I’m preparing some data with a view to carry out a multivariable logistic regression.

The dependent variable is LANDSLIDES, i.e. occurrence, and is dichotomous (YES/NO).

The independent variables are a collection of environmental factors, such as VEGETATION, SLOPE, ELEVATION, and ROCK TYPE, to name a few. Some of these are continuous (e.g. SLOPE) whilst some are categorical (e.g. VEGETATION).

Concentrating on the categorical variables and VEGETATION in particular, I have already carried out a Chi-square test that has indicated that it influences the occurrence of LANDSLIDES. From reading around, I understand that in multivariable logistic regression it is advisable that the dependent variables should be converted to dichotomous variables and my question is...

**how should I do this?**

After looking at the data and running a few exploratory LR analyses I thought of a possible way of proceeding and wanted to ask people opinions about it. My "methodology" is as follows.
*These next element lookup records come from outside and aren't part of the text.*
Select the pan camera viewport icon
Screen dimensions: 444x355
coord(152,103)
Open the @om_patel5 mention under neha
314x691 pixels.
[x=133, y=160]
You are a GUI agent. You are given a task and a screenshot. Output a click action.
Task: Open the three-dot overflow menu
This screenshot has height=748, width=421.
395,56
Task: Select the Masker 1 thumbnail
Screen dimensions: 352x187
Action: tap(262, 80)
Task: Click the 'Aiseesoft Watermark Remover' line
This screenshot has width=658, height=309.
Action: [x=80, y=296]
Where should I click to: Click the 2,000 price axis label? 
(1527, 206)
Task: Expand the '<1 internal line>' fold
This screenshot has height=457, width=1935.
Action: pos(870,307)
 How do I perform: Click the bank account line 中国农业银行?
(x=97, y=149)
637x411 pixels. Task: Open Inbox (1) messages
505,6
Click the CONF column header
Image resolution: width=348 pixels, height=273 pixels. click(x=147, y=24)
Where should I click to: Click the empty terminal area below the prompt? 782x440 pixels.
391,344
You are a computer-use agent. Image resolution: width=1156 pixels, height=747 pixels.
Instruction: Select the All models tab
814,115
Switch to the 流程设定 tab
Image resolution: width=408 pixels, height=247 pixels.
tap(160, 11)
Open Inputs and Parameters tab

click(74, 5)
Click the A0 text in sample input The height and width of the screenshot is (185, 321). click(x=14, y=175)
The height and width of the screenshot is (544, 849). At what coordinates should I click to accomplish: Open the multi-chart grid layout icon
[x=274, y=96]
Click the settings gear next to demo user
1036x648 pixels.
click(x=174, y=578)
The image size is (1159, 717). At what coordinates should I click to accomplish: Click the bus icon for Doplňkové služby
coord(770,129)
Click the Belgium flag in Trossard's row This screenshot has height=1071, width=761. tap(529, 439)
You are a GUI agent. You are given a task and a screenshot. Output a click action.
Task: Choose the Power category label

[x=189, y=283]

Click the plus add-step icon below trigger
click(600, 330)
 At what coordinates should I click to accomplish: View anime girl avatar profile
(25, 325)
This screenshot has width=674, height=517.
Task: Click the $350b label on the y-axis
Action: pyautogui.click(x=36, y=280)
Firstly, by examining the contingency table for LANDSLIDES vs. VEGETATION (please see attachment), I've noticed that for several classes of vegetation there are no positive observations, i.e. in these classes landslides do not occur. My first step would be to combine these categories and give them a new value (

*OTHERS*).

Secondly, using the reclassed VEGETATION variable, run a bivariante logistic regression analysis of LANDSLIDES vs. VEGETATION, using the

*OTHERS*class as the reference class. In the resulting equation variables table, the coefficients (B) are either negative or positive. The negative values correspond to a reduced risk of LANDSLIDES whilst the positive values imply an increased risk. My idea was (1) to group the categories with negative coefficient values with the OTHERS category, and (2) group the categories with positive values, thereby creating a dichotomous variable. This variable would effectively have one class of vegetation types that "don't" cause landslides and one which "does".

I'm unsure whether this is sound and reliable, statistically speaking, and that's why I'm writing. If this is a good way of proceeding, I could then use the same method to reclass my other categorical variables before proceeding.

Many thanks in advance.

Matt

PS. I'm using SPSS.